Home > To Treasure an Heiress (The Secrets of the Isles #2)(2)

To Treasure an Heiress (The Secrets of the Isles #2)(2)
Author: Roseanna M. White

No more. She stood here today not in the trousers she’d pilfered a decade ago when her brother outgrew them, but in her usual day dress. Rather than a desperation not to be seen, she had to get home to Tresco before the others awoke, so that no one would know she was gone. She couldn’t frighten them again. She couldn’t—not with her grandmother only back on her feet a few days.

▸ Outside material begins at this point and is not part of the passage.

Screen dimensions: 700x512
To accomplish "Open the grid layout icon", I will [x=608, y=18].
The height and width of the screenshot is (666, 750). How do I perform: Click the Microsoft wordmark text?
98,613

Guilt didn’t just pierce at the thought of the unknown ailment that had felled Mamm-wynn just feet from this door a week ago—it pummeled her. Mamm-wynn, precious Mamm-wynn, one of the only people she had left in the world. Injured not by the heartless, greedy snakes from whom Beth had thought she had to keep them safe, but by her own aging body, her own endless worry.

Beth had done it to her. Not the reprobate Lorne or the cold-blooded Scofields. Her.

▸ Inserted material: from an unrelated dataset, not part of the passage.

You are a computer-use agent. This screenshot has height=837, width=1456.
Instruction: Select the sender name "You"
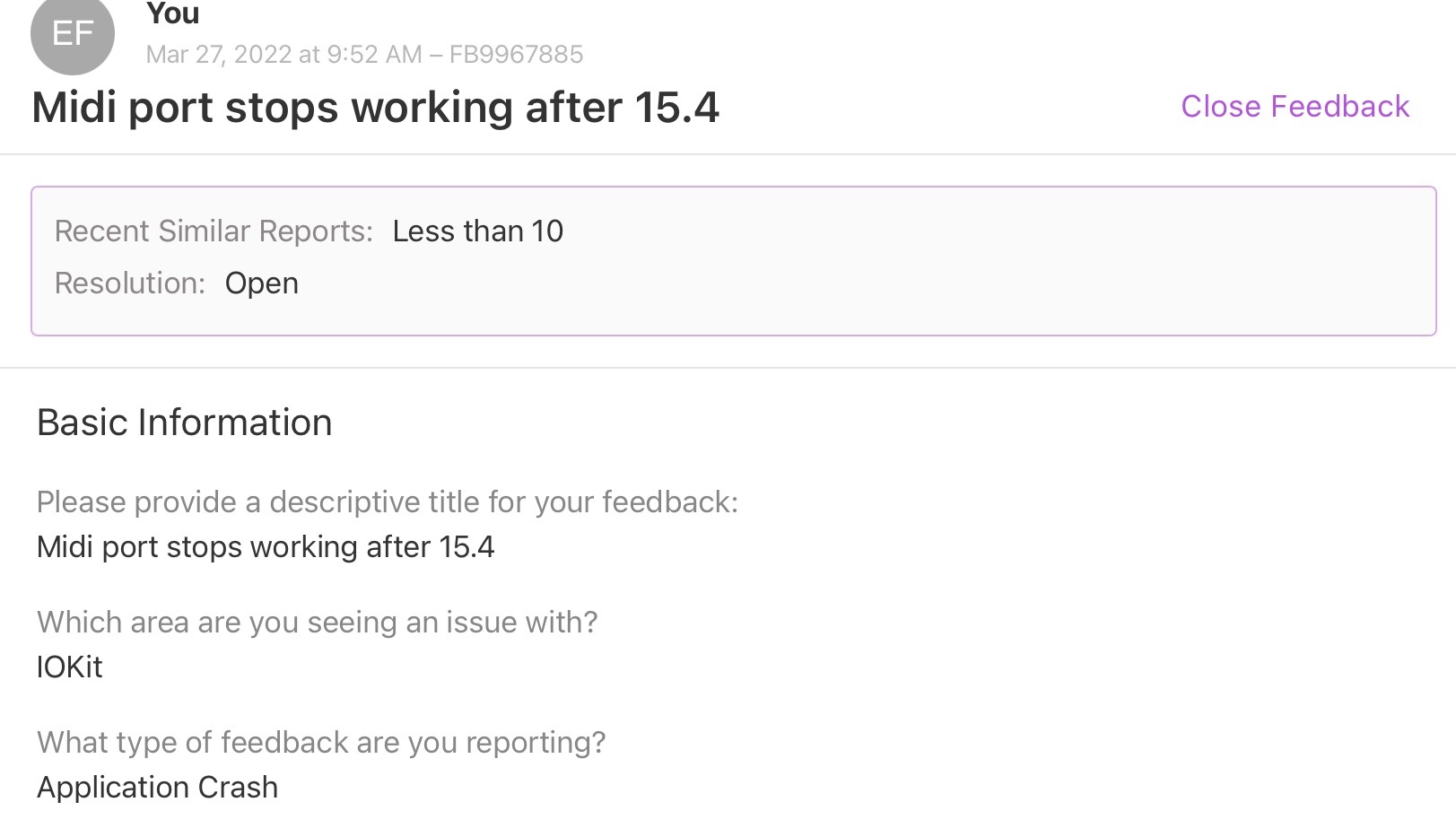pos(172,14)
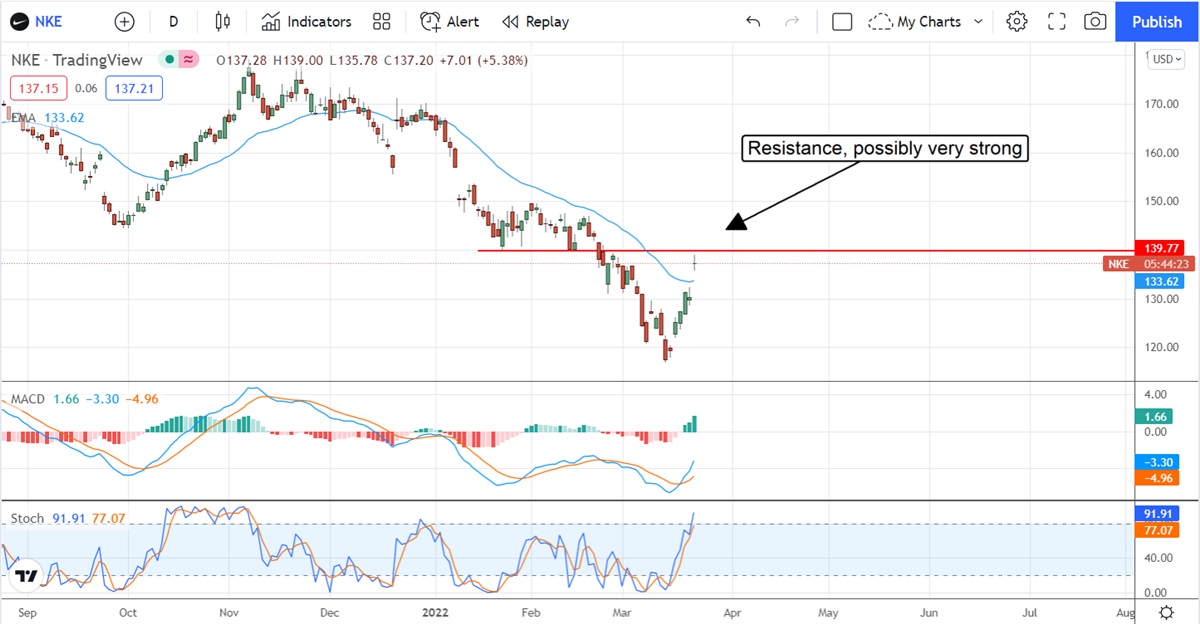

She stirred herself and hurried to the corner of the cottage, pried up the rotting board. Last week, when she saw Oliver’s letter telling her that Mamm-wynn was unconscious, she hadn’t bothered to pause for such trifles as her supplies—she’d simply run to the sloop she’d hidden away and sailed home. But she couldn’t risk anyone else finding these things. No other island lads needed to get caught up in this business. And if the other treasure hunters found her maps, her notes . . .

No, that wouldn’t do at all.

The board gave way under her hands, and inside the cubby it covered, she found exactly what she’d left there a week ago. The map she’d drawn herself and marked with the locations she’d searched. A few of the letters from the pirate John Mucknell to his wife that she’d copied and made notes on. A book from her grandfather’s library that told of all the old, abandoned sites around the isles—prime locations, in her view, for a pirate to have stashed his cache.

A warm summer breeze whispered through the door she’d left open, reminding her to hurry. Beth shoved the lot of it into the satchel she’d brought for that purpose and hurried back out of the cottage, down the hill to where the Naiad was anchored—plain as day, there for anyone to see if they looked.

She checked the sun rather than her watch. Just peeking its head above the horizon. Her brother would be stirring soon, ready to take part in the weekly gig race around Tresco. She had to hurry.

The winds were favoring her this morning, though, and she soon had the Naiad under tack and gliding through the familiar waters, back to its home in the quay on Tresco. No one else was there when she returned, praise God. The fishermen were out already, the racers not yet arrived. She dropped anchor and secured her sloop, dashing back up the path toward home. Housewives might be up, stirring fires and clattering about for their morning tea, but only in their own kitchens. No one was out on the streets to call a hello. No one to wonder where she’d been this time.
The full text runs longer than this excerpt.